26 gennaio 2009

Geografia: agricoltura tropicale ed equatoriale

Nota enciclopedica
I paesi tropicali si trovano in quella fascia del pianeta che non a caso è soggetta a desertificazione, in particolare in quelle zone dove l’approvvigionamento d’acqua è difficile.
Le attività agricole a queste latitudini sono dure e spesso viene praticata l’agricoltura a rotazione con coltivazione di solo metà del terreno arato, in modo da lasciare a quest’ultimo il tempo di assorbire l’umidità delle rare precipitazioni (aridocoltura).
Solo quelle aree nelle quali l’agricoltura è associata all’allevamento sono tuttavia in grado di reggere una certa densità demografica, perché qui c’è anche la possibilità della concimazione animale.
Due esempi tipici di agricoltura asciutta sono quelle della Savana africana e del Deccan indiano.

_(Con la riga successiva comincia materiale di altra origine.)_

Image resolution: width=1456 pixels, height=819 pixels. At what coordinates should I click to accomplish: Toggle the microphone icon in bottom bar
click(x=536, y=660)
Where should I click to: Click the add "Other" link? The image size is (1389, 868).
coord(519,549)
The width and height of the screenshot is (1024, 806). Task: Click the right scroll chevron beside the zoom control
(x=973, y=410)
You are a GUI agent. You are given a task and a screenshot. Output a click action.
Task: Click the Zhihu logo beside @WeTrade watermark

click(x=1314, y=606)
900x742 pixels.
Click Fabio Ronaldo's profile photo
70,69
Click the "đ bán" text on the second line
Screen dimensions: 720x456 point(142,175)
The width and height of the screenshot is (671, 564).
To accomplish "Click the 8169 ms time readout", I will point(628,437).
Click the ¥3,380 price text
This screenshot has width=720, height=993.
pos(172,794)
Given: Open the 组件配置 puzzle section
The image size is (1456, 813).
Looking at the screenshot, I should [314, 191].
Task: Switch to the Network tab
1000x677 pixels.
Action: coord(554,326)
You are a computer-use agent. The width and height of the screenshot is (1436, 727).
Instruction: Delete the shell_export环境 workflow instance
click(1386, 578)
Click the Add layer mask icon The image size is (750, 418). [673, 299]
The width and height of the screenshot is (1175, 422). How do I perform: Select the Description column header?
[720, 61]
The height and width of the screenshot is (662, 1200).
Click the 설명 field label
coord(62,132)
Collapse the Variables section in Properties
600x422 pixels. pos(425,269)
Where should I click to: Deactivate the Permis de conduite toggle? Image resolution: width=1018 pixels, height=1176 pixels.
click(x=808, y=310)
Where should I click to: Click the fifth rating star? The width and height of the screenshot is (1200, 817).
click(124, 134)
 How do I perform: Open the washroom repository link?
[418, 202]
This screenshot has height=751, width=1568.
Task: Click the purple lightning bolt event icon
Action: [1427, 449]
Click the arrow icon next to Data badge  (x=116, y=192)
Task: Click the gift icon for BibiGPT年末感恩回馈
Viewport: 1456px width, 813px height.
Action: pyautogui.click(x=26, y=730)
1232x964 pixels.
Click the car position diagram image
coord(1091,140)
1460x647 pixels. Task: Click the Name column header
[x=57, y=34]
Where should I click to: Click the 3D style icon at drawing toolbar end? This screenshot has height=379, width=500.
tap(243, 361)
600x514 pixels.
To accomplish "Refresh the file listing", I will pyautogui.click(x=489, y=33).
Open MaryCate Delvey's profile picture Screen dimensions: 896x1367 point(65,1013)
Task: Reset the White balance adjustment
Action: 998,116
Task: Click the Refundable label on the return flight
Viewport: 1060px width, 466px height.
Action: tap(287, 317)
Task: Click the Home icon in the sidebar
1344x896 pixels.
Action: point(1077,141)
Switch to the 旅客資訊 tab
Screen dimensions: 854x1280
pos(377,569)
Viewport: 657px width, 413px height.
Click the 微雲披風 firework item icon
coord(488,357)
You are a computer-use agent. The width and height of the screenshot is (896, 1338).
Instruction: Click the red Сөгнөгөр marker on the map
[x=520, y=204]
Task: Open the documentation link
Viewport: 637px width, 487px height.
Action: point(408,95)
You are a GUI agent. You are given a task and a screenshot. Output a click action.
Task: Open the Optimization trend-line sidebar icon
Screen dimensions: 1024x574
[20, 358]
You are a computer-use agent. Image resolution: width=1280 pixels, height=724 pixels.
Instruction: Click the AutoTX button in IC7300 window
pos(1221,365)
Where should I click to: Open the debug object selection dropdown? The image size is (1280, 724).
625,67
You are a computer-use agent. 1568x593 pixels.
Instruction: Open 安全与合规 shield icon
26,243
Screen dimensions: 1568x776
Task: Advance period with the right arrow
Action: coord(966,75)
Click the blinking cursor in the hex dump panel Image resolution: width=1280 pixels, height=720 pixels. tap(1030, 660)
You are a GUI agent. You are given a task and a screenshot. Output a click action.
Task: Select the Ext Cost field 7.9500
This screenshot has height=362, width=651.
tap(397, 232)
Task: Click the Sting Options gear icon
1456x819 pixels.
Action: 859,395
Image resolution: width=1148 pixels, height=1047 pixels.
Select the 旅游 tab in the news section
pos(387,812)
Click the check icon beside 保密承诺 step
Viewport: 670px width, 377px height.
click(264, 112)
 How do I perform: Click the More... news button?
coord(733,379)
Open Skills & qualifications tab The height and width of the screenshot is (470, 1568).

Nelle savane il centro agricolo è anche un centro sociale che coordina e controlla il territorio. Qui l’agricoltura asciutta viene organizzata attorno al centro abitato per cerchi concentrici. Nell’anello più prossimo alle abitazioni viene praticata un’agricoltura intensiva, grazie alla possibilità di concimazione, dedita in particolare agli ortaggi. In fascia due ci sono i cereali, i legumi ed a volte l’arachide, mentre la terza aureola è costituita da campi temporanei a scopo di integrazione della produzione.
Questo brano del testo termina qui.